Google's Android mobile operating system has been hit by its first text-based Trojan, according to security firm Kaspersky Labs.
The malicious software, called Trojan-SMS.AndroidOS.FakePlayer.a, has hit a number of mobile devices, the company said.
The Trojan poses as a harmless media player application. Users are prompted to install a file of just over 13Kbytes with the standard Android extension .apk.
Once installed, it sends text messages to premium rate numbers controlled by cyber criminals, who collect all the payments made from victims' accounts.
The Trojan-SMS category is currently the most widespread class of malware for mobile phones, but Trojan-SMS.AndroidOS.FakePlayer.a is the first to specifically target the Android platform, Kaspersky said.
But it is not the first case of Android devices becoming infected, with the first Android spyware appearing in "isolated" cases in 2009, the security firm said.

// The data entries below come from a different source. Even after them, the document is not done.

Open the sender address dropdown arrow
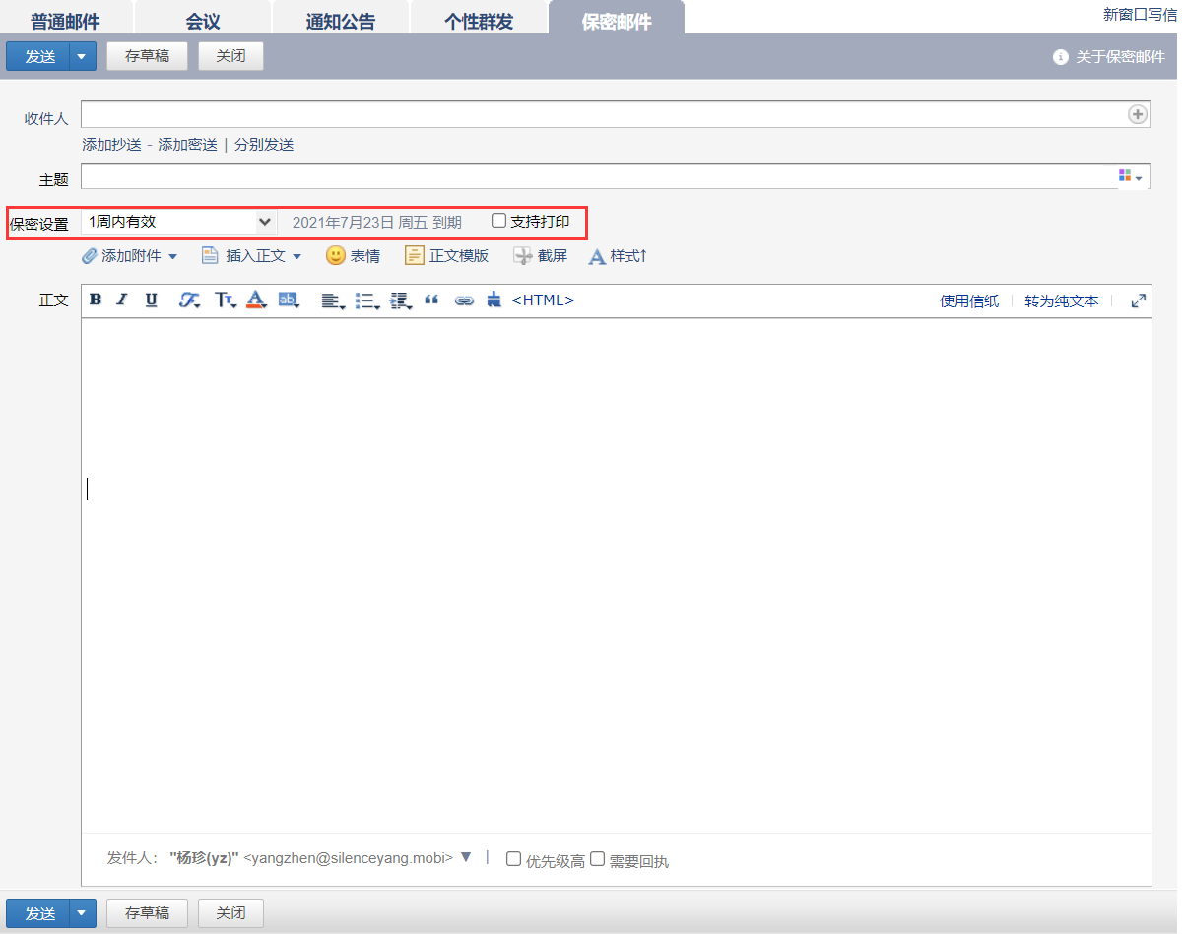Image resolution: width=1185 pixels, height=934 pixels. tap(466, 857)
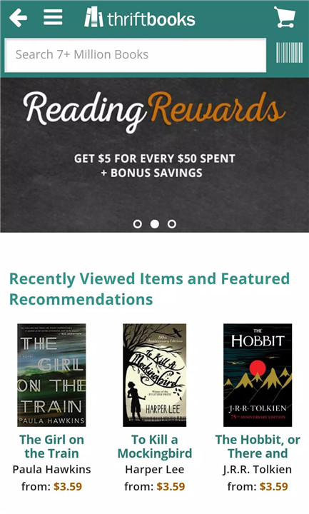The width and height of the screenshot is (309, 514).
Task: Click The Girl on the Train title link
Action: click(x=51, y=446)
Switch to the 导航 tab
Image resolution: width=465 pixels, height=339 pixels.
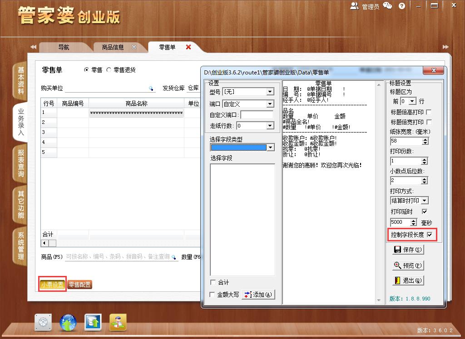(x=64, y=47)
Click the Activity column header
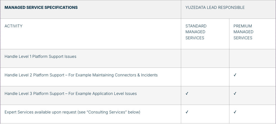276x124 pixels. point(14,26)
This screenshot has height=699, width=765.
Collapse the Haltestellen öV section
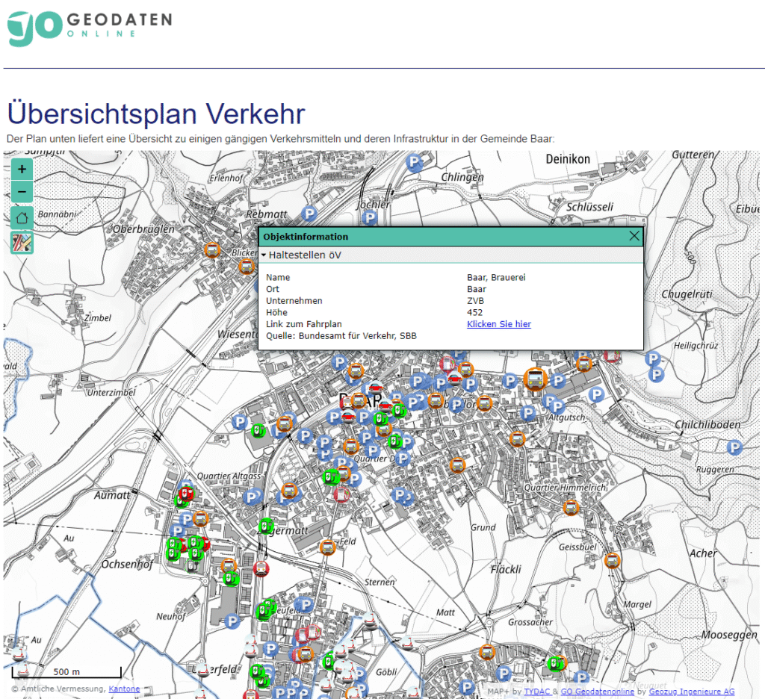point(264,255)
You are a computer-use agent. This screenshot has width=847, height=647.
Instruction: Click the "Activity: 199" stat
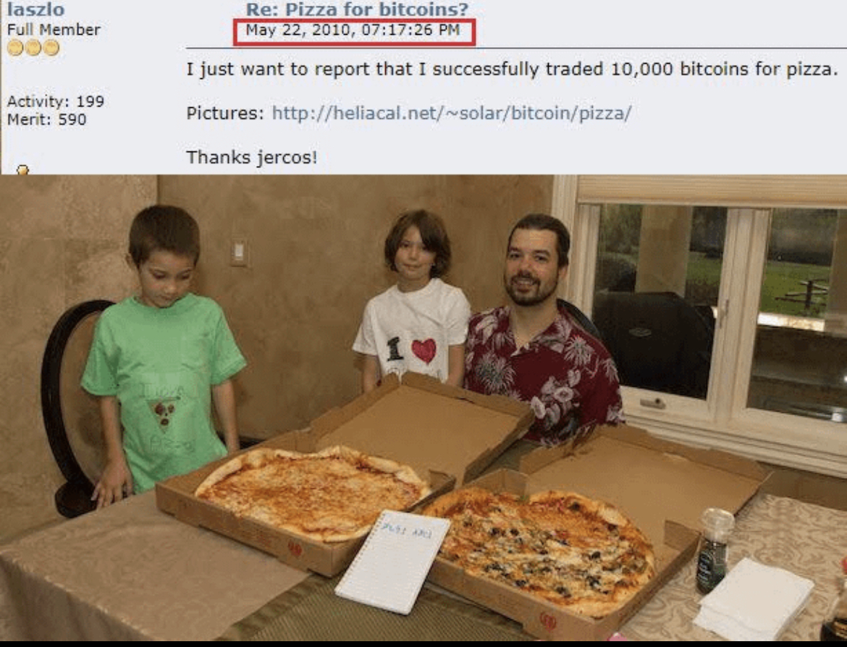click(x=56, y=101)
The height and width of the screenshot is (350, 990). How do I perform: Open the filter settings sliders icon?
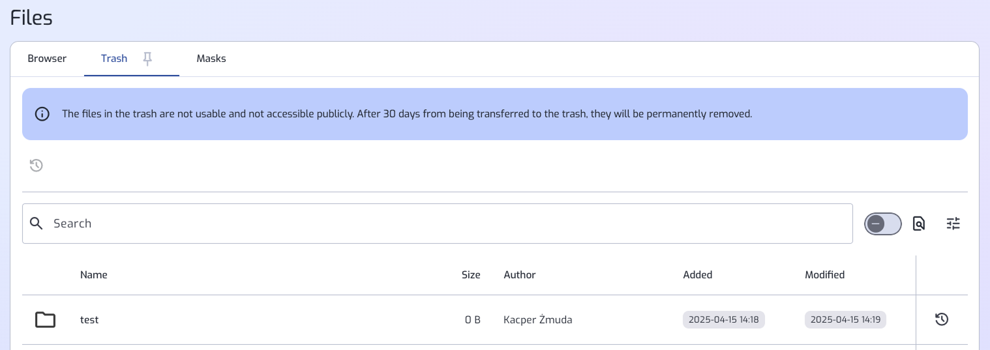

IDC and other market research companies have noted Android-based devices are experiencing the highest growth in sales among smartphone manufacturers.
"As a result, we can expect to see a corresponding rise in the amount of malware targeting that platform," said Denis Maslennikov, mobile research group manager at Kaspersky.
Kaspersky Lab plans to release software aimed at protecting the Android operating system in early 2011, he said.
Kaspersky Lab recommends that users pay close attention to the services that an application requests access to when it is being installed, especially access to premium rate services that charge to send text messages and make calls.
When a user agrees to these functions during the installation of an application, the smartphone may then be able to make calls and send text messages without further authorisation, the firm warned.
But Google claims Android’s application permissions model protects against this type of threat.
“When installing an application, users see a screen that explains clearly what information and system resources the application has permission to access, such as a user's phone number or sending a text message,” a Google spokesperson said.
Users must explicitly approve this access to continue with the installation, and they may uninstall applications at any time.
“We consistently advise users to only install apps they trust.
"In particular, users should exercise caution when installing applications outside of Android Market,” the spokesperson said.